Le applicazioni sono varie, dalla visualizzazione di notizie alla vera e propria navigazione web; dalla videoconferenza via Skype o video-sorveglianza fino alla riproduzione in streaming di film, anche in alta definizione, presenti sul proprio pc, su YouTube o disponibili attraverso servizi di vendita o noleggio on line.
Nel 2010 le “smart tv” in Italia erano circa 2.7 milioni, ma solo il 10% erano, di fatto, collegate a Internet.
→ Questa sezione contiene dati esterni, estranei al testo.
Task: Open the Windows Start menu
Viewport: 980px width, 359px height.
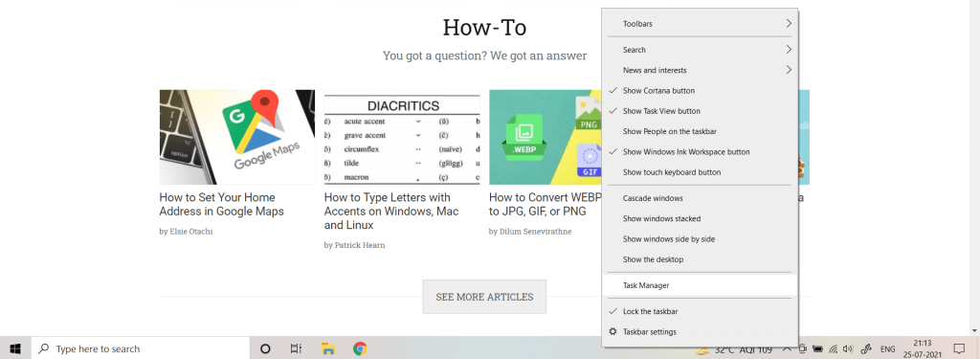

La novità è che adesso hanno preso piede i primi modelli con wi-fi integrato e si assiste alla proliferazione di centri di applicazioni per televisori che rendono pronti all’uso i tanti servizi che stanno nascendo in Rete. Disponibili sul mercato, un numero sempre crescente di decoder esterni da connettere al televisore, prodotti da grandi case quali Apple con la Apple Tv, Tiscali con TvBox, Telecom Italia con Cubovision, Telesystem con Hybrid BlobBox e Google che ha in progetto una sua Tv.

Con questa nuova tecnologia, si ipotizza che la pubblicità sarà sempre più veicolata attraverso la televisione, a discapito dei giornali e di internet, un bacino, quest’ultimo, che si pensava avrebbe avuto un incremento notevole ma che, di fatto, non decolla se non attraverso i social network.